▶ [The task]:
Give back an exact copy of the lines in the records below, from the line that has "The width and height of the screenshot is (1346, 896)." through the line that has "Given: Click inside", and nothing besides.

------------------------

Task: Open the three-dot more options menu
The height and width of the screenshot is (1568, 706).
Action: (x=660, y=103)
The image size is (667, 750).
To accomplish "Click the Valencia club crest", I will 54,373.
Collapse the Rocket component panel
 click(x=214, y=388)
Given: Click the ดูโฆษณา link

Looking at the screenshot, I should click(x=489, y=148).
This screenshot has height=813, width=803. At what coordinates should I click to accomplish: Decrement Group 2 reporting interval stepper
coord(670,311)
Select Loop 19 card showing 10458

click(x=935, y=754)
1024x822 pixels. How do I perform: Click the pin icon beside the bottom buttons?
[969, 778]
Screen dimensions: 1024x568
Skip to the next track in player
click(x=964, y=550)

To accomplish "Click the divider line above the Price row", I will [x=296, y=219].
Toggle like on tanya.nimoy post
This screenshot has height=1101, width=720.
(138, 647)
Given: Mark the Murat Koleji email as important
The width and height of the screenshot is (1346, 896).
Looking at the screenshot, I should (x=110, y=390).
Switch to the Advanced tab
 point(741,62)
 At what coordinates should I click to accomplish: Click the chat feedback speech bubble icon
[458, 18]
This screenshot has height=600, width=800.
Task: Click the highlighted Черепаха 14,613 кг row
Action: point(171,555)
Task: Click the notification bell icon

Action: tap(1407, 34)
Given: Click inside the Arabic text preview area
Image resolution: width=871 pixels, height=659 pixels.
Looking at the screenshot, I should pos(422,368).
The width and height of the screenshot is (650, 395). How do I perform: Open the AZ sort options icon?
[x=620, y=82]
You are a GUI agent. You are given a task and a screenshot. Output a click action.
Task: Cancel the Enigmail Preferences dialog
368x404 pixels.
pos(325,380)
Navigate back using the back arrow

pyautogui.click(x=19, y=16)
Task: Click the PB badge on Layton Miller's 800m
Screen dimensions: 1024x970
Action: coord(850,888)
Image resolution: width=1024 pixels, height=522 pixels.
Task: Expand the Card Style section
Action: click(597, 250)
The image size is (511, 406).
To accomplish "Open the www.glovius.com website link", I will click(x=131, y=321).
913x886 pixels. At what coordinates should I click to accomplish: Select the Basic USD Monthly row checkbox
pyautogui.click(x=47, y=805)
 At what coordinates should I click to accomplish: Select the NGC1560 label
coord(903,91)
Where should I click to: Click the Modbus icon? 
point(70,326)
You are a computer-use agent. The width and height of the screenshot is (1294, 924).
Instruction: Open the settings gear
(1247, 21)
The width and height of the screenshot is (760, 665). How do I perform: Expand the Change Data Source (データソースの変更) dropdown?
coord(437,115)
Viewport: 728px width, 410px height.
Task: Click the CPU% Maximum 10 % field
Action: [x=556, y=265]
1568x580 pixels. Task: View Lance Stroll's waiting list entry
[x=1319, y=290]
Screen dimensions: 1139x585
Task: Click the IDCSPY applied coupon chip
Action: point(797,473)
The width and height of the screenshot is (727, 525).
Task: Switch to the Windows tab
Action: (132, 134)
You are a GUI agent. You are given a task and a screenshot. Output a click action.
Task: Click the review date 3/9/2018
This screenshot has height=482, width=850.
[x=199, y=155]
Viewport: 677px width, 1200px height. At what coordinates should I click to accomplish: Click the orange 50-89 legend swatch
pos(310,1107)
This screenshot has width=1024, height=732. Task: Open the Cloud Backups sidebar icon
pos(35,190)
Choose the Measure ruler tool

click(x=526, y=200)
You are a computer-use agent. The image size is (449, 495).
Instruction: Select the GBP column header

------------------------

▶ [Answer for this exercise]:
The width and height of the screenshot is (1346, 896).
Looking at the screenshot, I should (x=110, y=390).
Switch to the Advanced tab
 point(741,62)
 At what coordinates should I click to accomplish: Click the chat feedback speech bubble icon
[458, 18]
This screenshot has height=600, width=800.
Task: Click the highlighted Черепаха 14,613 кг row
Action: point(171,555)
Task: Click the notification bell icon

Action: tap(1407, 34)
Given: Click inside the Arabic text preview area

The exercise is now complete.